━━ 引用文 ━━

もうひとつのライバル決戦。。第80期A級順位戦/6回戦「永瀬王座-菅井八段を振り返ろう」
今回も昨日行われた第80期A級戦の6回戦から
注目の「永瀬拓矢王座-菅井竜也八段」の模様を
振り返らせていただきます。。
2手目△3四歩。
上図での持ち駒
▲菅井八段: なし
△永瀬王座: なし
本局の先手は菅井八段。
その初手でいきなり中央5筋の歩を突き
代名詞である振り飛車投入を示唆しました。。
対します、永瀬王座は2手目に角道を開く
△3四歩と返し、含みを持たせて対局をスタート。。
10手目△1四歩。
上図での持ち駒
▲菅井八段: なし
△永瀬王座: なし
続く3手目に、菅井八段は飛車にをかけると
歩を突いた5筋へと振り、得意の「中飛車」を投入。。
飛車の振り先が決まると、ケレン味なく居玉を解除し
玉の囲いを目指します。。
一方の永瀬王座は飛車先を保留したまま
先に居玉を解除すると、上図で1筋の端歩を突き
まずは一つ間合いを計ってから、菅井八段が次に
▲1六歩(11手目)と受けて返したのをみて。。
12手目△8四歩。
上図での持ち駒
▲菅井八段: なし
△永瀬王座: なし
永瀬王座はここで飛車先を突き居飛車を明示。。
戦型は期待通りの「対抗形」となりました。。
22手目△1二香。
上図での持ち駒
▲菅井八段: なし
△永瀬王座: なし
戦型が決まると、両者は再び自陣の駒組みに取り掛かり
上図の局面で、先手に続けて後手も1筋の香車を繰り上げ
堅くて遠い「穴熊」を明示しました。。
29手目▲5四歩。

━━━
━━ データ行 ━━

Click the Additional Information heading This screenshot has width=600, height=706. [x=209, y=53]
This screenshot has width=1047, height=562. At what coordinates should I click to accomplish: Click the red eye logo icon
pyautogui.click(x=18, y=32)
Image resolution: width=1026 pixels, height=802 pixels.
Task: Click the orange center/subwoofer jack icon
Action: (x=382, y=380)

━━━

§ 取り組む課題
1. 引用文によれば、永瀬王座は12手目△8四歩で何を明示し、その結果、戦型はどうなりましたか。1〜3文で説明してください。
2. エントリーのうち、「This screenshot has width=1047, height=562.」を含む行から始め、エントリーの最後の行までを、「red eye logo icon」を「green eye logo icon」に改名したうえで書き出すこと。両端の行も含め、ほかは一切変えない。

§ 解答
1. 永瀬王座は12手目△8四歩で飛車先の歩を突き、居飛車を明示した。菅井八段はすでに「中飛車」を投入していたので、戦型は期待通りの「対抗形」となった。

2.
This screenshot has width=1047, height=562. At what coordinates should I click to accomplish: Click the green eye logo icon
pyautogui.click(x=18, y=32)
Image resolution: width=1026 pixels, height=802 pixels.
Task: Click the orange center/subwoofer jack icon
Action: (x=382, y=380)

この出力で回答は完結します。